Image: Burnet Institute Co-Head of Adolescent Health Dr Peter Azzopardi
The health needs of Aboriginal and Torres Strait Islander (Indigenous) adolescents in Australia have been addressed directly for the first time in a study led by Burnet’s Co-Head of Adolescent Health, Dr Peter Azzopardi, published in the Lancet.
Conducted through the South Australian Health and Medical Research Institute (SAHMRI) and University of Melbourne, the study provides the first such profile of Indigenous adolescent health in any country.
Dr Azzopardi said this knowledge is vital to informing more targeted policy and programs and improving health outcomes for this group of Australians.
“There has been a lot of good work in addressing specific areas of Indigenous adolescent health, but this is the first study to take a step back and consider what are the most pressing needs for Indigenous adolescents in Australia to ensure their health and wellbeing,” Dr Azzopardi said.
“This study identified many areas where investments will not only bring improved outcomes for Indigenous adolescents, but also the broader Indigenous population.”
Why is this study important?
A third of Australia’s Indigenous population are aged 10 – 24 years. Adolescence is also a developmental stage when foundations for health across the life-course are laid: there is transition in some of the most important social and cultural determinants (including education, employment and identity) and substantial change in health behaviors and risks. However, until this point, the health needs of Indigenous adolescents have not been described; this has been a barrier to effective policy.
Key findings from the study: what is the health status of Indigenous adolescents?
This study found that mortality for Indigenous adolescents was more than twice that of non-Indigenous adolescents, with about 60 per cent of deaths due to intentional self-harm and road traffic injury. Of note, eighty per cent of all deaths among Indigenous adolescents were potentially avoidable, suggesting a huge opportunity for health gain.
Communicable diseases (particularly sexually transmitted infections) were leading contributors to morbidity. There was an excess burden of mental disorders and substance use (almost a third of Indigenous adolescents aged 18 – 24 years reported high levels of psychological distress, twice the non-Indigenous rate) alongside emerging type 2 diabetes and ischaemic heart disease (conditions more typical of adulthood). Additionally, there were excess intentional and unintentional injuries such as road traffic accidents.
Many aspects of this health profile differed markedly from that of non-Indigenous adolescents: rates of acute rheumatic fever, pneumococcal infection, gonorrhoea, and type 2 diabetes resulting in admission to hospital were ten times higher; rates of assault and childbirth in those aged 15 – 19 years were five times higher; whereas rates of eating disorders, skin cancers, and anaphylaxis were significantly lower.

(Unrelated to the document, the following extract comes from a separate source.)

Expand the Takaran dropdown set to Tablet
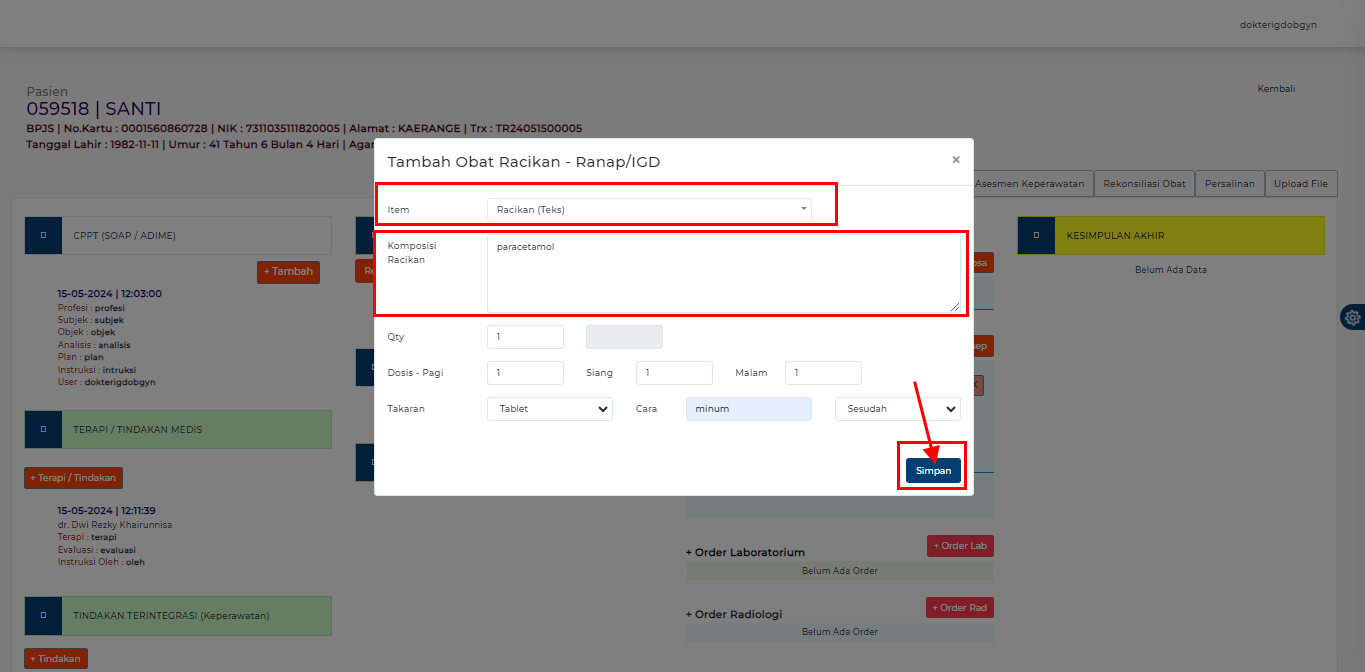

Risks for future ill-health were common; despite gains made, 43 per cent of 15 – 24 year olds were current tobacco smokers and about 45 per cent had high body mass (overweight or obese).
Widespread disadvantage across social and cultural determinants underpinned these complex needs. Experience of racism was common. Many lived in over-crowded homes of insecure tenure and with substandard facilities. Almost 30 per cent reported economic stress and food insecurity. One in five reported having been arrested in the preceding five years, one in ten males aged 20 – 24 incarcerated.
Responding to the health needs of Indigenous adolescents
This study highlights many opportunities to improve Indigenous health and wellbeing. To do so we must:
Engage and empower youth and their communities
Young people are powerful agents of change and must be engaged in the design, implementation and evaluation of research, policy and programs related their health. Communities and families also play a key role in enabling and supporting adolescent health and wellbeing and they should also be respectfully engaged and consulted.
Better match health policy and action to the needs of Indigenous adolescents
The focus of policy needs to reflect the very different health needs of this population. Indigenous adolescents encounter a triple burden of health problems (communicable/ reproductive / nutritional disease; non-communicable diseases; and injury) that profoundly differ from non-Indigenous adolescents in Australia. Health needs extend beyond sexually transmitted infection, mental health, suicide and substance use (typically the focus of Indigenous adolescent health programming). There is a need to take a much broader and integrated view of adolescent health which includes (but is not limited to): suicide and also non-fatal self-harm, unintentional injury and assault; adolescent sexual health and also reproductive health; mental health which addresses both immediate burden of mental disorder and also supports wellbeing; and key risks for future poor health which include overweight, nutrition, physical activity and substance use.
Ensure health care is accessible, and address health & wellbeing through other sectors
Health systems need to be adapted to respond to the needs of Indigenous adolescents, which considers culture, geography, family and community resources. However, many of the health needs of adolescents such as injury and violence are best addressed through sectors other than health. Inter-sectoral action must include the education sector given schools can be health promoting environments, and education is such as powerful determinant of health.
Ensure accountability of any investment
We need better systems for accountability including better coordination of data systems, greater engagement of Indigenous youth and their families and communities. While data around Indigenous adolescent health are improving, there is a need for further research, particularly to evaluate interventions. There is also a need for a set of indicators to monitor progress against any investments made.